(Pixel coordinate grounding data)
____________

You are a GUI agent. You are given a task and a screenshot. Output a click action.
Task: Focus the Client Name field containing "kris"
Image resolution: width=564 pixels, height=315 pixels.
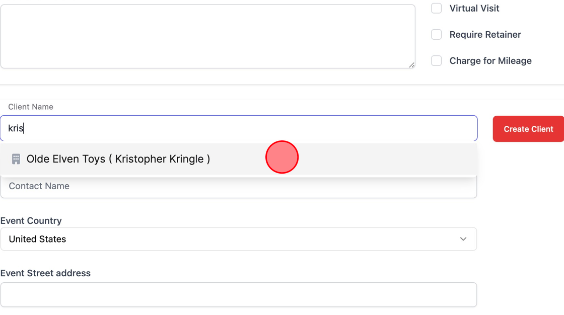(238, 128)
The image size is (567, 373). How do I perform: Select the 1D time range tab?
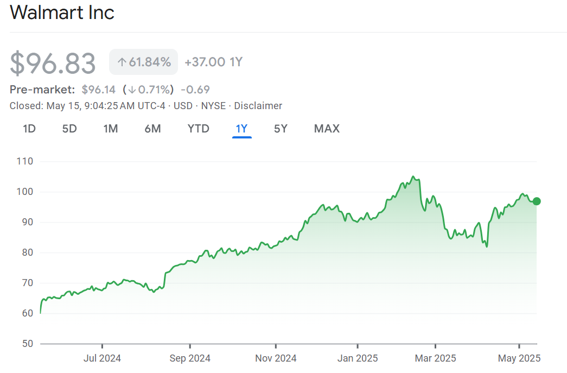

____________

## AIM OF THE TASK
The answer must restate every entry word for word, with the pictures left out.

## RESPONSE TO THE EXERCISE
You are a GUI agent. You are given a task and a screenshot. Output a click action.
Task: Focus the Client Name field containing "kris"
Image resolution: width=564 pixels, height=315 pixels.
(238, 128)
The image size is (567, 373). How do I perform: Select the 1D time range tab?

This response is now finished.